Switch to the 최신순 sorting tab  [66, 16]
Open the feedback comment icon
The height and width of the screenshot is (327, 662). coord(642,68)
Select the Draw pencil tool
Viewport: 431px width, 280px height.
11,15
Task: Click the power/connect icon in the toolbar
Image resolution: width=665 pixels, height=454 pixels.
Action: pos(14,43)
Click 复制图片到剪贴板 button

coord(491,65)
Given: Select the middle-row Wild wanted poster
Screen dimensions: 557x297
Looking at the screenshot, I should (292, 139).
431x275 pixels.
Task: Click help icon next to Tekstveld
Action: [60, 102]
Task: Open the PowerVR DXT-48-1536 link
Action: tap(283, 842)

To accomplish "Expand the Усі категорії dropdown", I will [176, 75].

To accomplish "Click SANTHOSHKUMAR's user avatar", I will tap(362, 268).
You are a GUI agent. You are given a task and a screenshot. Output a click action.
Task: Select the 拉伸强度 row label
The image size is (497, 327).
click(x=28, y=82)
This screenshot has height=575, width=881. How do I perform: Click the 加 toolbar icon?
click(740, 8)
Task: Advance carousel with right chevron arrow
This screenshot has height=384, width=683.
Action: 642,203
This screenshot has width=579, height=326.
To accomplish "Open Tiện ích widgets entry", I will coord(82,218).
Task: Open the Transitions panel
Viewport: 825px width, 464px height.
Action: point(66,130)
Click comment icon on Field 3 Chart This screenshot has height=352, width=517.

> [EXERCISE] Please repeat the material above word for word, from the line containing "You are a GUI" through the end of the material.

> [EXPECTED ANSWER]
You are a GUI agent. You are given a task and a screenshot. Output a click action.
Task: Select the 拉伸强度 row label
The image size is (497, 327).
click(x=28, y=82)
This screenshot has height=575, width=881. How do I perform: Click the 加 toolbar icon?
click(740, 8)
Task: Advance carousel with right chevron arrow
This screenshot has height=384, width=683.
Action: 642,203
This screenshot has width=579, height=326.
To accomplish "Open Tiện ích widgets entry", I will coord(82,218).
Task: Open the Transitions panel
Viewport: 825px width, 464px height.
Action: point(66,130)
Click comment icon on Field 3 Chart This screenshot has height=352, width=517.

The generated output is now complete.